The Local Data Flow Server is Spring Boot application available for download or you can build it yourself. If you build it yourself, the executable jar will be in spring-cloud-dataflow-server-local/target

To run the Local Data Flow server Open a new terminal session:

$cd  <PATH/TO/SPRING-CLOUD-DATAFLOW-LOCAL-JAR>
$java -jar spring-cloud-dataflow-server-local-<VERSION>.jar
This sample requires access to both Spring’s snapshot and milestone repos. Please follow how-to-guides on how to set repo.spring.io/libs-release and repo.spring.io/libs-milestone as remote repositories in SCDF.

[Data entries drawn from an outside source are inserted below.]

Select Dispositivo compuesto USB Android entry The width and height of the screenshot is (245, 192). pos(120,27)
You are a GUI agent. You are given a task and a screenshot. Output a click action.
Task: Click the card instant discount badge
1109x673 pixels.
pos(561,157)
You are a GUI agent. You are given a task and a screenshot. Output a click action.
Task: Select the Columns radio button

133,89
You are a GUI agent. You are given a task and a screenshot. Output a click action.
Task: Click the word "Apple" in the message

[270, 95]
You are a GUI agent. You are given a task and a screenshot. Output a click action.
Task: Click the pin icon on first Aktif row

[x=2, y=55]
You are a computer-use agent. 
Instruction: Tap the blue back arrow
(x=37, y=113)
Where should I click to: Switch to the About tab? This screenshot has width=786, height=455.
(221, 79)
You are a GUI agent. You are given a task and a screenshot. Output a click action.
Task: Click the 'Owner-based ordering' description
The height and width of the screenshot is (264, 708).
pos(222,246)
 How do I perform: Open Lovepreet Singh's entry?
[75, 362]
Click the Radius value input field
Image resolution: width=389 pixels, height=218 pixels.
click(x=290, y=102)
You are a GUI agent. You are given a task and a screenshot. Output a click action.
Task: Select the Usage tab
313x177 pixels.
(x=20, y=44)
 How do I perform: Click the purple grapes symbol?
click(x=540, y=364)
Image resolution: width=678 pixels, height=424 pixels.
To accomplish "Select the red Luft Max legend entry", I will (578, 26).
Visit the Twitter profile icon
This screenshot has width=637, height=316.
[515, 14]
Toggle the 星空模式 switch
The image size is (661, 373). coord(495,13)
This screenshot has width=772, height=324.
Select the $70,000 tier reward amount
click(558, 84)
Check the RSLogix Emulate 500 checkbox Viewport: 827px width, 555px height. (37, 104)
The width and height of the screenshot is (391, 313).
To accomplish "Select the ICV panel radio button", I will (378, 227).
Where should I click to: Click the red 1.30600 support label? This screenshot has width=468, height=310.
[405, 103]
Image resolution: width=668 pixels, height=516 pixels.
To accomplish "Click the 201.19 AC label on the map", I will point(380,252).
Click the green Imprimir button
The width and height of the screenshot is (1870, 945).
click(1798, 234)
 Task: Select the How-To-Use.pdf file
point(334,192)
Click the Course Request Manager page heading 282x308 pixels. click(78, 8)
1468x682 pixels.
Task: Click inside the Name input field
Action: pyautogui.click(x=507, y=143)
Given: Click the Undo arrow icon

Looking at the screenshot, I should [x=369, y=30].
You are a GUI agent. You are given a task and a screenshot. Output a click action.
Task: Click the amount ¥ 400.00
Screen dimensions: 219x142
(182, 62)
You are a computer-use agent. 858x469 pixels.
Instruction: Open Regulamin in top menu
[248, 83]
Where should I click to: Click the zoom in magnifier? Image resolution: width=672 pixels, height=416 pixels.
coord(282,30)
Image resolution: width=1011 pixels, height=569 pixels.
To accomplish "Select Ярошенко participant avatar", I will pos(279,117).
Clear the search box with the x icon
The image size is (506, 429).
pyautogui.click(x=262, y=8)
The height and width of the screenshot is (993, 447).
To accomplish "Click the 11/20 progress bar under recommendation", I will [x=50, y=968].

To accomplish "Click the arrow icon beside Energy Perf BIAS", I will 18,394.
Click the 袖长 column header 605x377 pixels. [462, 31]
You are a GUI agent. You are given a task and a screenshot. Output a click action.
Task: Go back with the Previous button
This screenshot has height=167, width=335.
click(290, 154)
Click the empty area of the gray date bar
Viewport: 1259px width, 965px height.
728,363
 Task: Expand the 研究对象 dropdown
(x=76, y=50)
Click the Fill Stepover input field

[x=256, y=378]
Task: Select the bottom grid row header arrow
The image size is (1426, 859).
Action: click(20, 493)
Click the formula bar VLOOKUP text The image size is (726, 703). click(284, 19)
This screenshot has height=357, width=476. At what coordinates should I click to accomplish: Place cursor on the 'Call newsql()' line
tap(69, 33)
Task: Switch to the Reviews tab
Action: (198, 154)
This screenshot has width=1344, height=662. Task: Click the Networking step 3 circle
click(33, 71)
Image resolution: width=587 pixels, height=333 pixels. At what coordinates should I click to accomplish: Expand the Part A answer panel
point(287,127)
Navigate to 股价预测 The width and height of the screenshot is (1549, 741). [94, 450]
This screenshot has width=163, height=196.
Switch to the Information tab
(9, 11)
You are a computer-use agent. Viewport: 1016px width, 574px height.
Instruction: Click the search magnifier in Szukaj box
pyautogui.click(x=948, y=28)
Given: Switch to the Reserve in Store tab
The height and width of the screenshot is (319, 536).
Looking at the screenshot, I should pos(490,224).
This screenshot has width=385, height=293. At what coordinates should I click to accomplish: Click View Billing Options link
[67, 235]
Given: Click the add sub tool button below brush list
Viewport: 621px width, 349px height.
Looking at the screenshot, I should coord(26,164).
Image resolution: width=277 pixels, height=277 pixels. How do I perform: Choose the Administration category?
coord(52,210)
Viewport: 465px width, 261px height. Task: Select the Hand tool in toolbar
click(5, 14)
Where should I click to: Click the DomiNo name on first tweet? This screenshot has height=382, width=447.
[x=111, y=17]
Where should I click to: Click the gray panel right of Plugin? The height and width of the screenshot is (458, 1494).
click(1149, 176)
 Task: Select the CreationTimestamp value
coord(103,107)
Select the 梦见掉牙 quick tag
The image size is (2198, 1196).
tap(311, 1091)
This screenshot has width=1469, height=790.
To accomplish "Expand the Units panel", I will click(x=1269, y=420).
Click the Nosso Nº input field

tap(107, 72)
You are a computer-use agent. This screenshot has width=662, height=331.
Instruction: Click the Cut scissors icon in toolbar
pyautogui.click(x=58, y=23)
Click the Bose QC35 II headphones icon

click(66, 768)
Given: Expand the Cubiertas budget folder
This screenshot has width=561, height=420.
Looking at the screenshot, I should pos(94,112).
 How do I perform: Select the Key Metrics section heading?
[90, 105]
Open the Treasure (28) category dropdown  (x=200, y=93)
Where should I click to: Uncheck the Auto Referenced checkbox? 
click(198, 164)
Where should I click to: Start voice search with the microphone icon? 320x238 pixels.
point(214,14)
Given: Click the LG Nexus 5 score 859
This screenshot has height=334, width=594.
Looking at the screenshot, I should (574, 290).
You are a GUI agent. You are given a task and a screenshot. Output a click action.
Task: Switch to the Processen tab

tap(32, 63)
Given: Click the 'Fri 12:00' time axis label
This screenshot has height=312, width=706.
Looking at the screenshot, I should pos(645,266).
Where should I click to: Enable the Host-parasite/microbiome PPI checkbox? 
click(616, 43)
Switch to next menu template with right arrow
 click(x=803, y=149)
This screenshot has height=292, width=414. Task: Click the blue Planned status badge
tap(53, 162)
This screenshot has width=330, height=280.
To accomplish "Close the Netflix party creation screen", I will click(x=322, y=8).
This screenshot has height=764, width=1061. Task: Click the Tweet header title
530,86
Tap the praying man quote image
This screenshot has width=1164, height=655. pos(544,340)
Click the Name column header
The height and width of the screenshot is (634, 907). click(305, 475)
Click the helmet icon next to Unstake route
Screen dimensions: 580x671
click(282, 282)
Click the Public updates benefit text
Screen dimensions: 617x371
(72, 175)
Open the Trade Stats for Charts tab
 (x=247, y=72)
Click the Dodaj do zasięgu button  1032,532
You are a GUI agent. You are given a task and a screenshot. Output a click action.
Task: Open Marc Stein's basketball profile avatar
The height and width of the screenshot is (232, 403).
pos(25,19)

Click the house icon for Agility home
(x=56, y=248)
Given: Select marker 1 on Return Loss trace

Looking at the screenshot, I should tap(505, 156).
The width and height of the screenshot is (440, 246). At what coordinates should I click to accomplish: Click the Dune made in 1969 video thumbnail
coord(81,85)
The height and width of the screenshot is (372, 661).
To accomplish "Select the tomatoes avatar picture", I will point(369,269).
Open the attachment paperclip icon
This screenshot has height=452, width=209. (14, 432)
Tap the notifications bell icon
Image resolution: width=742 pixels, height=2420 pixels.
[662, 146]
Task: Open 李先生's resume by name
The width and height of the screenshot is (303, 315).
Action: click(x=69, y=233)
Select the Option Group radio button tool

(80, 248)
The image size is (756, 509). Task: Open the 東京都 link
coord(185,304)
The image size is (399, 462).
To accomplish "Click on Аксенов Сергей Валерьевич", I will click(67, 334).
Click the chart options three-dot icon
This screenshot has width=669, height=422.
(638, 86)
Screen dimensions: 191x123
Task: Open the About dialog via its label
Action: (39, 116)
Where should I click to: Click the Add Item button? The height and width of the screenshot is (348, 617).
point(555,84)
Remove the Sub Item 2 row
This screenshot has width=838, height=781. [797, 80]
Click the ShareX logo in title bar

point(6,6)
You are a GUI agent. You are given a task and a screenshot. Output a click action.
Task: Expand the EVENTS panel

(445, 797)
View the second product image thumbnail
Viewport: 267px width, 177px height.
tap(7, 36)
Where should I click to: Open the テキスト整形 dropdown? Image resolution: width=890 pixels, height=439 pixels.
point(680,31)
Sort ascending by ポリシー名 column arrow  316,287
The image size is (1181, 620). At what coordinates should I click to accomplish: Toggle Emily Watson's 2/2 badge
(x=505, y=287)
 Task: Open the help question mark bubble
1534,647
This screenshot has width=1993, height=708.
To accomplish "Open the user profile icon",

8.1.2. Building and Running the Demo

  1. Register the out-of-the-box applications for the Rabbit binder

    These samples assume that the Data Flow Server can access a remote Maven repository, repo.spring.io/libs-release by default. If your Data Flow server is running behind a firewall, or you are using a maven proxy preventing access to public repositories, you will need to install the sample apps in your internal Maven repository and configure the server accordingly. The sample applications are typically registered using Data Flow’s bulk import facility. For example, the Shell command dataflow:>app import --uri bit.ly/Celsius-SR1-stream-applications-rabbit-maven (The actual URI is release and binder specific so refer to the sample instructions for the actual URL). The bulk import URI references a plain text file containing entries for all of the publicly available Spring Cloud Stream and Task applications published to repo.spring.io. For example, source.http=maven://org.springframework.cloud.stream.app:http-source-rabbit:1.3.1.RELEASE registers the http source app at the corresponding Maven address, relative to the remote repository(ies) configured for the Data Flow server. The format is maven://<groupId>:<artifactId>:<version> You will need to download the required apps or build them and then install them in your Maven repository, using whatever group, artifact, and version you choose. If you do this, register individual apps using dataflow:>app register…​ using the maven:// resource URI format corresponding to your installed app.
    dataflow:>app import --uri http://bit.ly/Celsius-SR1-stream-applications-rabbit-maven
  2. Register the out-of-the-box function-runner application (current release is at 1.0.0.M1)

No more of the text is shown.